LIVERMORE FALLS — The entire railroad crossing on Main Street/Route 17 is going to be replaced, Town Manager Stephen Gould told selectmen on Tuesday.

The town has received dozens of complaints about the condition of the crossing.

Repairs were done to that section this past winter to fix some damage, but things only got worse, Gould said. He called Pan Am Railways and representatives came out to look at it last week, he said.

The rubber that is usually put down to provide a smoother ride over the tracks and protect the crossing was missing, Gould said.

The railroad crossing on Main Street/Route 17 in Livermore Falls will be completely redone.
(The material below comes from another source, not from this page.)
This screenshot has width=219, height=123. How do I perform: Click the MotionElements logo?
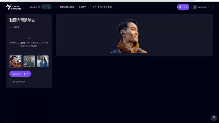[14, 7]
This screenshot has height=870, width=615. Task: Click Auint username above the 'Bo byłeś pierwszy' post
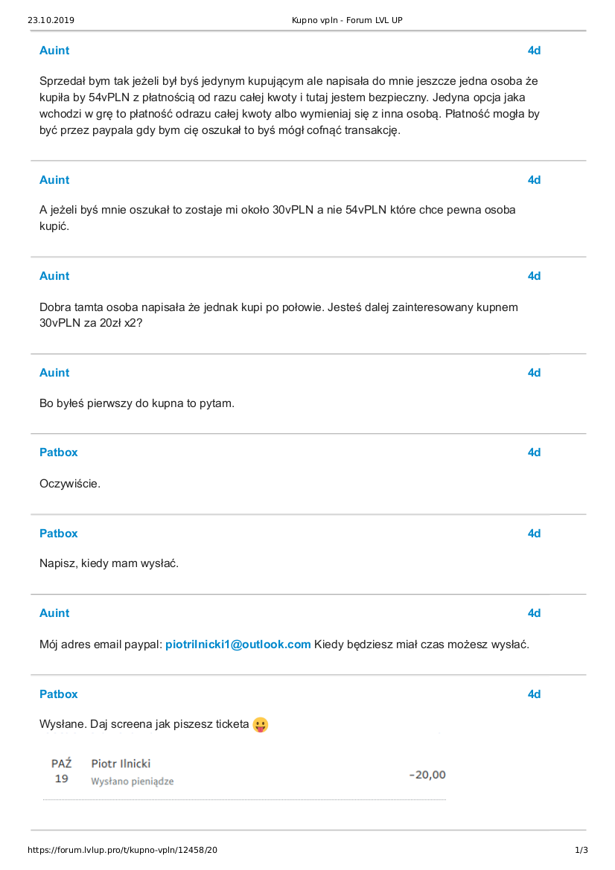pyautogui.click(x=54, y=373)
Donna M. Perry/Sun Journal

Both the Maine Department of Transportation and the town will assist in the project, Gould said.
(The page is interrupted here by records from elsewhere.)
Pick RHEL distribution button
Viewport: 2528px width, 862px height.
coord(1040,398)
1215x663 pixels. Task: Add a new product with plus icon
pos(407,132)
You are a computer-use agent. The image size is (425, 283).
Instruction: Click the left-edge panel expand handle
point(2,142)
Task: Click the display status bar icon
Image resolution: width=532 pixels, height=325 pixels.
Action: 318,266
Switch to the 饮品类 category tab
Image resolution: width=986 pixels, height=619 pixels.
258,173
A date has not been set for the repair. There will be a detour around the area but people will be able to access the businesses in another way. The repair on the Bridge Street/Route 4 railroad crossing in October only took two days, he said.

Selectman Jeff Bryant asked if it was possible to have a caution sign put on both sides of the track.

Gould said he would ask the state about it since it is a state road.

“I saw two motorcycles that didn’t slow down at the crossing. I thought they were not going to make it,” Bryant said, referring to them possibly being thrown from the bikes.

In another matter, the Town Office will open an hour earlier as it eases back to its regular hours. Starting Monday, the hours will be 9 a.m. to 4 p.m. The usual hours before COVID-19 restrictions went into place were 8:30 a.m. to 4 p.m.

Gould told selectmen that a town employee was believed to have been exposed to a contractor who ended up testing positive to COVID-19. The initial response was to have the employee self-quarantine. During the investigation it was determined that the contractor never left the truck he was in during the interaction.

After contacting the Maine Center for Disease Control and Prevention, Gould followed the guidelines given and the employee was allowed to return to work. In an unrelated case, a second employee exhibited some symptoms of the coronavirus, including a cough and fever, and the employee was quarantined. The person was tested and it came back negative and he was allowed to return to work, he said.